Birinin kolumu tutup beni çekmesiyle bu sefer ona bağırmak için arkamı döndüm. Ancak Deniz'i görmeyi beklemiyordum. Kaşlarımı çatıp kolumu sertçe çekince canım acımıştı ama belli etmedim. Neden karışıyordu ki? Gayet güzel hallediyordum ben bir kere!

"Abi sen ver bana tostu. Onu ben alırım." Ardından bana döndü. "Sen de benimkini yersin."

Kantinci bu sefer ona dikkatle baktıktan sonra başını salladı ve tostu ona verdi.

"Rahatsızlık için özür dileriz."
Şirince gülümseyip kantincinin elinden tostu aldı ve beni sıradan çıkardı. Kolumu çekmeye çalışıyordum ama o bırakmıyordu bir türlü. En sonunda beni bahçedeki banklardan birini önüne getirince elimi bu sefer daha sert bir şekilde çektim ama canım fena halde acımıştı. Kolumdaki kızarıklığı diğer kolumla kapatıp bağırmak için kendimi hazırladım.

Tam bağıracakken eliyle ağzımı kapattığı için sesim boğuk çıkmıştı. Durdum. Onu görmeyeli uzun zaman olmuştu. Yüzüne tam olarak bakmayalı... Ona çok fena aşık olmuştum ama bir türlü buna kendimi hazırlayamamıştım. Ne zaman o aklıma gelip de gülümseyecek olsam yaptıklarını hatırlayıp suratımı asıyordum. Böyle olmasını istemezdim. O da istemezdi. Ancak olmuştu ve bunu halledebilir miydik bilmiyordum. Her ne kadar aşkım büyük olsa da güvenim sıfır olacaktı. Bana yaptığı buydu işte. Ona bir daha asla güvenemeyecektim.

Onun da beni aynı şekilde izlediğini farkedip geri çekildim. Buğulu bakan gözleri bana yağmur yağdığında camda oluşan buğuyu hatırlatmıştı. Nefesimi verip kalp çizmek istedim. Kocaman hem de. Bakıp bakıp gülümseyecektim. Ama sonra o kalbin ortasından bir su damlası süzülecekti. Ve o kalp ikiye ayrılacaktı. Büyük bir gürültüyle. İnsanlar duyamayacaktı bunu. Sadece ben. Sadece o. Sadece biz.

"Şey..." Boğazımı temizledim. "Durumu halletmene gerek yoktu. Orada zaten tam olarak bunu yapıyordum. Her şey hallediyordum. Tabi sen bir kahramanlık gösterisi ihtiyacı ile kıvranıp olaya atlamadan önce. Her neyse iki tost da sende kalsın. Seni görünce midem bulandığı için yiyemeyeceğim."
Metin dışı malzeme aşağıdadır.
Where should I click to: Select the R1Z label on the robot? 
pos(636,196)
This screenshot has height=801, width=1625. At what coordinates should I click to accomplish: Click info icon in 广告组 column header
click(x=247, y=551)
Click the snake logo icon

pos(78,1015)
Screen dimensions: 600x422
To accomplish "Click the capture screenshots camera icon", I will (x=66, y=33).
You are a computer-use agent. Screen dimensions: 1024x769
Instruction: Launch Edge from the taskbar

Bu dediklerimle kalbimde bir sancı hissettim. Kalbim daha fazla nasıl kırılabilirdi ki? Ona bunu söylerken hiç düşünmemiştim. Düşünmeme de gerek yoktu. Onu görünce midem mi bulanıyordu yoksa kelebekler halay mı çekiyordu anlayamıyordum. Mide bulantısını seçtim.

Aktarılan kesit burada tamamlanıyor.